In the “Combray” section the narrator describes the two “ways” the family would go when they took their walks: one went toward Méséglise-la-Vineuse (though they never went so far as this town, and this they also called “Swann’s way,” because it went along the boundary of Charles Swann’s estate of Tansonville. The other way, the “Guermantes way,” went along the river Vivonne. These two “ways” give their names to two parts of the book. Swann is an interesting character, an art connoisseur who plays at writing about art but never quite seems to finish his essay about Vermeer. He has bold green eyes and, when young, red hair; later he is bald. Swann has friends in high places and low tastes in women, about whom he is fairly detached until he meets the great love of his life, Odette de Crécy, for whom he spends his time among incredibly stupid, rude, uninformed and uninteresting company at her friends the Verdurins’, and of whom he becomes obsessively jealous.
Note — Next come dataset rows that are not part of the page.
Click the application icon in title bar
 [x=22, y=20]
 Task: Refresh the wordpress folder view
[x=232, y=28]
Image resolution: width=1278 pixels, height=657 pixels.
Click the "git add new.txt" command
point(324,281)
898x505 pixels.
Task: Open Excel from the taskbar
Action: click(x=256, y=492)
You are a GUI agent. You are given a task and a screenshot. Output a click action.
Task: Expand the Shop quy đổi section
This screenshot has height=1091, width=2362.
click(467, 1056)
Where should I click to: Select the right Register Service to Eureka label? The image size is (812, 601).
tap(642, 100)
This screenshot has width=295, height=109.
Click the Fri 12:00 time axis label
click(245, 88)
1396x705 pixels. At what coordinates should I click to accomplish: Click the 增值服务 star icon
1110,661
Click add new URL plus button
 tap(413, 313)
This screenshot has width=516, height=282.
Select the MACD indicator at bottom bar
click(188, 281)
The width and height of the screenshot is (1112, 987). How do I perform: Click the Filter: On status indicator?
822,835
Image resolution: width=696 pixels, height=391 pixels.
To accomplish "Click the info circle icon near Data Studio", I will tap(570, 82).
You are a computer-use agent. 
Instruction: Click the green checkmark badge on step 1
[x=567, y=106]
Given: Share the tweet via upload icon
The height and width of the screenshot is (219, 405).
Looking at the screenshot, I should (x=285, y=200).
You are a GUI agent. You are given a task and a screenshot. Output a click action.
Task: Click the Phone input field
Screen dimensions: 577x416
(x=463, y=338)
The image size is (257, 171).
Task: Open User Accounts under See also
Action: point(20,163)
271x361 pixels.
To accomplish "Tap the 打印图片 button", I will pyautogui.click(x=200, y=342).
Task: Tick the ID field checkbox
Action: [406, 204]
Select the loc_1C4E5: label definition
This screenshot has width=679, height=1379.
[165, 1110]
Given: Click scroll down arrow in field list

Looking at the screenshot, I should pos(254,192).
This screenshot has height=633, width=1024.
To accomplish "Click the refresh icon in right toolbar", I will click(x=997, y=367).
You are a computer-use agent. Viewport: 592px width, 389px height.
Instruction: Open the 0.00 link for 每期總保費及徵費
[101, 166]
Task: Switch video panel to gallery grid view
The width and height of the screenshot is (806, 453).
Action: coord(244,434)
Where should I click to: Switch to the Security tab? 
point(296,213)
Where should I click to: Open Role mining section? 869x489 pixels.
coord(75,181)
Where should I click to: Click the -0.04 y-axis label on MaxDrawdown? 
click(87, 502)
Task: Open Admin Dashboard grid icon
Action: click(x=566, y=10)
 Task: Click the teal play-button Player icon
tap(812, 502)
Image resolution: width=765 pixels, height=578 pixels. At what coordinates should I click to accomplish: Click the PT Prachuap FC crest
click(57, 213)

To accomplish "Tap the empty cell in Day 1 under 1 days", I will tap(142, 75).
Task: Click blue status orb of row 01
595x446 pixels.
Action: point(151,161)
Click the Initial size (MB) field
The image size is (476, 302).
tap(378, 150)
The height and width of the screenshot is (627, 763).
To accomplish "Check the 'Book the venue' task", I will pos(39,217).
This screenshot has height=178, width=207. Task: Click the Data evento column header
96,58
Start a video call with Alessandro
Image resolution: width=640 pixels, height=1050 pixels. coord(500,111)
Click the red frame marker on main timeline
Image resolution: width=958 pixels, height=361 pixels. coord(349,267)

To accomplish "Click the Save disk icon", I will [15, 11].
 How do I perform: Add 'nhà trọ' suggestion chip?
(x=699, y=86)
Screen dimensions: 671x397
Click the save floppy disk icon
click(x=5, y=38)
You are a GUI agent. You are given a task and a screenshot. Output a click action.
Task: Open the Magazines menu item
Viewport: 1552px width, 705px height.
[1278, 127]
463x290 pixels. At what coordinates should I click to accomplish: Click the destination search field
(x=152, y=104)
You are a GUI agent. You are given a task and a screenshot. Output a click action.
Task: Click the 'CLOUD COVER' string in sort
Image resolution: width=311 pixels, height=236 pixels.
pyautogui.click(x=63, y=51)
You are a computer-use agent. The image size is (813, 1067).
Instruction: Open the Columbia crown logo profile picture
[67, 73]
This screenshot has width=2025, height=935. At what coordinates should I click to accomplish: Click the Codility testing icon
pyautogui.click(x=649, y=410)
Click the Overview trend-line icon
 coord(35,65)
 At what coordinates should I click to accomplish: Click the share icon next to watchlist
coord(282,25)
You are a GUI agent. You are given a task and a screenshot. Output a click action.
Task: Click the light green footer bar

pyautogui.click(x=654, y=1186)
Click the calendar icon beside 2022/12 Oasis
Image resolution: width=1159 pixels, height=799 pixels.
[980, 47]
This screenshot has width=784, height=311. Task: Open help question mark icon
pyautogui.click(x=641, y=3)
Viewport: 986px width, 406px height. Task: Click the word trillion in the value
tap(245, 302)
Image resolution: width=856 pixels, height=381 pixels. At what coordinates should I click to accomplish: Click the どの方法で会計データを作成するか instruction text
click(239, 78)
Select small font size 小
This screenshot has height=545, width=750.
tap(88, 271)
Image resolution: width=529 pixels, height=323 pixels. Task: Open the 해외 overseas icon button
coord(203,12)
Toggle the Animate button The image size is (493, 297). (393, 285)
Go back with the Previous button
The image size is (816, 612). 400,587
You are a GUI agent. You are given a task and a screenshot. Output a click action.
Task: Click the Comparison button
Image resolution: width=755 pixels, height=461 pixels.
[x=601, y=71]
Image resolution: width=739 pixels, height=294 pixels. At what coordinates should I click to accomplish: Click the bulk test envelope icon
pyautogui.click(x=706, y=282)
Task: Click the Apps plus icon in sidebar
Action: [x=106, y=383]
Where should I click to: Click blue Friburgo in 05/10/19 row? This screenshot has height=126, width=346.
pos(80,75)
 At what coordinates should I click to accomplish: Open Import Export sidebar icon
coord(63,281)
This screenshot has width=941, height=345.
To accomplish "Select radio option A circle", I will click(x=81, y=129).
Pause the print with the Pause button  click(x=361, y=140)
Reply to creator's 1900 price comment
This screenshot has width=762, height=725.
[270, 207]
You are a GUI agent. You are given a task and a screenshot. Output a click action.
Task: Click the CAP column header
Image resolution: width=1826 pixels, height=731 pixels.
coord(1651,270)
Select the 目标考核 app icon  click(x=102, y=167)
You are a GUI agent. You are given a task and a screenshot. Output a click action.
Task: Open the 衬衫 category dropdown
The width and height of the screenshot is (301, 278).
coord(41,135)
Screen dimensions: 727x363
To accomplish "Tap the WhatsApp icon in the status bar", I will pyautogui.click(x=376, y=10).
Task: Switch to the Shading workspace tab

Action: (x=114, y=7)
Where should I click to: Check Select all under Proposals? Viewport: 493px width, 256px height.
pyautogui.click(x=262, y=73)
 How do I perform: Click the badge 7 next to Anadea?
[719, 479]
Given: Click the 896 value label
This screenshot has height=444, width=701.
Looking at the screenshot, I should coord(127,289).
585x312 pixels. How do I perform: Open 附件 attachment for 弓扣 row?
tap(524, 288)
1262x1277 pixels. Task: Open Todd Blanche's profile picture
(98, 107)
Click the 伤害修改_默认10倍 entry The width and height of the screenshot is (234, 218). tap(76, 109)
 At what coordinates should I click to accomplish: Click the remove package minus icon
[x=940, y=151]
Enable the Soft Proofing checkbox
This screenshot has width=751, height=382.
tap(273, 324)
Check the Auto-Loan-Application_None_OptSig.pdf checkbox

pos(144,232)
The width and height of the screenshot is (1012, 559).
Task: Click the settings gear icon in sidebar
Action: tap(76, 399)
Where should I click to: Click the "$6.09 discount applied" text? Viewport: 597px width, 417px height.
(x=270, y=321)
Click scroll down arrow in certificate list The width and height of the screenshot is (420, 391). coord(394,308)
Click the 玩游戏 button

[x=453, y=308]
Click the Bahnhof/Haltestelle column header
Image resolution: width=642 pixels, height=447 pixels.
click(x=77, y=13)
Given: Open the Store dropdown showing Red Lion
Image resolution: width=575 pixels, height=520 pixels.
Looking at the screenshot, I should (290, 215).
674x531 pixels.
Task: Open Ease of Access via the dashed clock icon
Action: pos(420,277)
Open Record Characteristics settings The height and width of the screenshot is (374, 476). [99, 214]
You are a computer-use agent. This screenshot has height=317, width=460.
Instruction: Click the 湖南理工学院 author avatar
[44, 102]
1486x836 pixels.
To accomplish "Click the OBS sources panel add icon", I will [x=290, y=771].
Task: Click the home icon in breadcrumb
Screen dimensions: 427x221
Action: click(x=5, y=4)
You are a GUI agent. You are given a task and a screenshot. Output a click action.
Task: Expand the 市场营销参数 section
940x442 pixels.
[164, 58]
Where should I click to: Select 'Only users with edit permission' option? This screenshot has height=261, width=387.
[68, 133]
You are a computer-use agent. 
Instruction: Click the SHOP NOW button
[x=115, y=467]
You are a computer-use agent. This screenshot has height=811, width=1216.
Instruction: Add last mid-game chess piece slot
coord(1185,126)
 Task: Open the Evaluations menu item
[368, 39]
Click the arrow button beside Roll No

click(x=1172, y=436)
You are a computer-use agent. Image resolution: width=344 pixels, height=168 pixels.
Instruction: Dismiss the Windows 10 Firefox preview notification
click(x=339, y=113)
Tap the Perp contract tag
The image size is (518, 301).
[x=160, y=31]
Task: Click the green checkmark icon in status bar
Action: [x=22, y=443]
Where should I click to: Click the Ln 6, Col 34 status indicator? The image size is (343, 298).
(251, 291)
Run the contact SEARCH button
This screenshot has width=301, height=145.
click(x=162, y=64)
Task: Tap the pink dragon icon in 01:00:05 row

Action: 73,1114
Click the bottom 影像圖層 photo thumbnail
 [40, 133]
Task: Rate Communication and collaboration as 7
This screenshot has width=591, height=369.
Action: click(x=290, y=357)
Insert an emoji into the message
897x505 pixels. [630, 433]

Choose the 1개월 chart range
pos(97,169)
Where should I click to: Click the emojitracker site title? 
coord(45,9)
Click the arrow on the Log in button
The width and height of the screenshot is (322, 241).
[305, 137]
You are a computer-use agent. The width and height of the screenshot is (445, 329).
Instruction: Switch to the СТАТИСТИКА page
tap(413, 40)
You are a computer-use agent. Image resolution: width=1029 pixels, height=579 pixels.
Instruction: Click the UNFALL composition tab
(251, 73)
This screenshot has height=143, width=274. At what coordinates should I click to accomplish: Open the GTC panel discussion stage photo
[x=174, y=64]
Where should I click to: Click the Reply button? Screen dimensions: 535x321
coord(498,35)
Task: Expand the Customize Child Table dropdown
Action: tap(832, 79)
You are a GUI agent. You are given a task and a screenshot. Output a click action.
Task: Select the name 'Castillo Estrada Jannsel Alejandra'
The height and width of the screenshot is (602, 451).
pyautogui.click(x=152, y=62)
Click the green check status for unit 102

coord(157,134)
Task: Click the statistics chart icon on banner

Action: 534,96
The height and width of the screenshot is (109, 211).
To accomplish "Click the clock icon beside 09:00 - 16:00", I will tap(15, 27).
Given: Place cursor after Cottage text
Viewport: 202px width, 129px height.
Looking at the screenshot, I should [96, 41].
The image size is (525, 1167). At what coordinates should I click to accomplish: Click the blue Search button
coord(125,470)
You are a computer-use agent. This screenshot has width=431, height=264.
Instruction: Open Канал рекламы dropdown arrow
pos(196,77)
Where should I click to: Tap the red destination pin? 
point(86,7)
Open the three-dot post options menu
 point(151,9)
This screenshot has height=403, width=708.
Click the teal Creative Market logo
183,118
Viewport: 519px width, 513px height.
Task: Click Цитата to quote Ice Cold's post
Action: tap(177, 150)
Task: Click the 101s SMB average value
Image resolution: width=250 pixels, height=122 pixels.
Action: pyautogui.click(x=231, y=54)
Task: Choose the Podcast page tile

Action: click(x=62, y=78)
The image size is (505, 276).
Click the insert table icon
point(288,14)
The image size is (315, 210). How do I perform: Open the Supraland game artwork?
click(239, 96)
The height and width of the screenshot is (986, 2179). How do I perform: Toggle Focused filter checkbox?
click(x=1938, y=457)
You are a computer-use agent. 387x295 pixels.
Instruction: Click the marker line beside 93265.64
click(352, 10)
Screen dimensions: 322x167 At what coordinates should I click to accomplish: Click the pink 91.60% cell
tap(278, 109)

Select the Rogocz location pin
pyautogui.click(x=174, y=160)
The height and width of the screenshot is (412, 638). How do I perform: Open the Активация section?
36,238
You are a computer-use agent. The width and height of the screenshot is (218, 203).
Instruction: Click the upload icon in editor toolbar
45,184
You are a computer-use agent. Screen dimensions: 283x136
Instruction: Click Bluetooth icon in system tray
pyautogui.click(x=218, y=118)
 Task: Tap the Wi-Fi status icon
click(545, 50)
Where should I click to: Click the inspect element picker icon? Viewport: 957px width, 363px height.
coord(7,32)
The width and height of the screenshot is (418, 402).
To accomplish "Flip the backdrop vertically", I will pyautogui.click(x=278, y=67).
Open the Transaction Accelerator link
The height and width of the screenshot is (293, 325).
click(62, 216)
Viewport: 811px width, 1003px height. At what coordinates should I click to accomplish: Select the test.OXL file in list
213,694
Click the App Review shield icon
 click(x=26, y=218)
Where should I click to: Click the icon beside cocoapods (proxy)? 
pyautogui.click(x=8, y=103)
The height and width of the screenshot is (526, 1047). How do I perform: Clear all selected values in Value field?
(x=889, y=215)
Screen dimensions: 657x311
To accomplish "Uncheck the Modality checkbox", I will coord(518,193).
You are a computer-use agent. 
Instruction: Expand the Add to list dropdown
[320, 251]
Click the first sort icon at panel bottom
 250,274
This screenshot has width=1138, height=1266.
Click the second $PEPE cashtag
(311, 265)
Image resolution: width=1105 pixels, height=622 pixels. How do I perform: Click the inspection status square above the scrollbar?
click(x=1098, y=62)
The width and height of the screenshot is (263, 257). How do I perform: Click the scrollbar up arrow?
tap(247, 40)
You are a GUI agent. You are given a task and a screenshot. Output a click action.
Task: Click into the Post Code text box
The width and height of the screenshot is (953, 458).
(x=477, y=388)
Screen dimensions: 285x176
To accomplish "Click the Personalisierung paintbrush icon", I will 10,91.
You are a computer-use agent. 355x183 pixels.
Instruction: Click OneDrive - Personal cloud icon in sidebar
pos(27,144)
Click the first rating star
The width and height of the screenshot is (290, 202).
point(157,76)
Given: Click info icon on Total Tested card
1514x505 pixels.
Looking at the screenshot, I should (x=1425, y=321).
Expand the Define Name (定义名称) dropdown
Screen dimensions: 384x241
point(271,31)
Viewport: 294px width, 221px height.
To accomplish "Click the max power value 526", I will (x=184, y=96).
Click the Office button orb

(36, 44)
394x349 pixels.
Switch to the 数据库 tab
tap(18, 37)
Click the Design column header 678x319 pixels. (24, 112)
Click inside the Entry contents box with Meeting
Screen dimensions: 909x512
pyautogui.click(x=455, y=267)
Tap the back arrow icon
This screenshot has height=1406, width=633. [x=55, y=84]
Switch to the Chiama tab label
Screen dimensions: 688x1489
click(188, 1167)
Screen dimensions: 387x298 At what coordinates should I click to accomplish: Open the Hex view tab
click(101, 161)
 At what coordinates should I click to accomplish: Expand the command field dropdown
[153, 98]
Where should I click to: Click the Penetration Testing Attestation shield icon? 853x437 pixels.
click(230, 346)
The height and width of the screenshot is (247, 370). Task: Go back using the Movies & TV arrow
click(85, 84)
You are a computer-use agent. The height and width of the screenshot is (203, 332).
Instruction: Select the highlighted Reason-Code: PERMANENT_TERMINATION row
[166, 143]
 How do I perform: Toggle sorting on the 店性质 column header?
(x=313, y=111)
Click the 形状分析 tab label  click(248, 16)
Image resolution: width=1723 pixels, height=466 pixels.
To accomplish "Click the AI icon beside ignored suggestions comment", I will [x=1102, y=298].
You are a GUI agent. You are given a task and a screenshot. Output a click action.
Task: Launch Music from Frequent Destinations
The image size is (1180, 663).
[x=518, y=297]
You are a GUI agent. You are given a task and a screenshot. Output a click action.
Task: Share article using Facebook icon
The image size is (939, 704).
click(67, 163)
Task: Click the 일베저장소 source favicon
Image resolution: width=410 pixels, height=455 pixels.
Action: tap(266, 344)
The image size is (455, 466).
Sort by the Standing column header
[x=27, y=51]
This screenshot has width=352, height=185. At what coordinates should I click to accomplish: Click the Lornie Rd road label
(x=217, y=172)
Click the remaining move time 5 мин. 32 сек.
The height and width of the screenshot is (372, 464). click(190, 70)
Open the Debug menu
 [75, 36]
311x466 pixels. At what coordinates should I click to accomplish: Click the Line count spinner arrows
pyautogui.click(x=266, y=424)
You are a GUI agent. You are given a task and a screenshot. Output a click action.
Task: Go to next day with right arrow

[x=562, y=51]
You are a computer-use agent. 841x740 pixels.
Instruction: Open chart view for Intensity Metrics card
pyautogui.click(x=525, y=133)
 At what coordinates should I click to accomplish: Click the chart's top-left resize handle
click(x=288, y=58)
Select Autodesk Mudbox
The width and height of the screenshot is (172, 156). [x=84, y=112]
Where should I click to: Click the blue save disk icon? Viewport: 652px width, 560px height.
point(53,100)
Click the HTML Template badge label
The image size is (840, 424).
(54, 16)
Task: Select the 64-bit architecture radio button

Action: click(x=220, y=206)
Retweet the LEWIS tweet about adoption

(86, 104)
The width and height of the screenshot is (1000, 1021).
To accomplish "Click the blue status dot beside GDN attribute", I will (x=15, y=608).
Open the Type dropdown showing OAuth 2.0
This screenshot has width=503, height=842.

The affair with Odette begins about the time of the birth of the narrator, who much later “began to take an interest in his [Swann’s] character because of the similarities which, in wholly different respects, it offered to my own.” The Modern Library edition’s introduction (1928) is written by Lewis Galantière, who says Swann’s Way contains the evidence for a psychological law “that we do not profit by experience; we learn only that to a given stimulus we will react in a predictable way, and this repeatedly.” Thus we watch both Swann and the narrator replaying their parallel scenes of love and jealousy.
A friend thinks that the sentence structure, with many long relative clauses and parentheticals, has to do with his theme: “One of my wacko theories,” he writes, “is that since he was writing about memory he built this into the grammatical structure by writing such long sentences that you have to work to remember in the middle of one how
it started out.”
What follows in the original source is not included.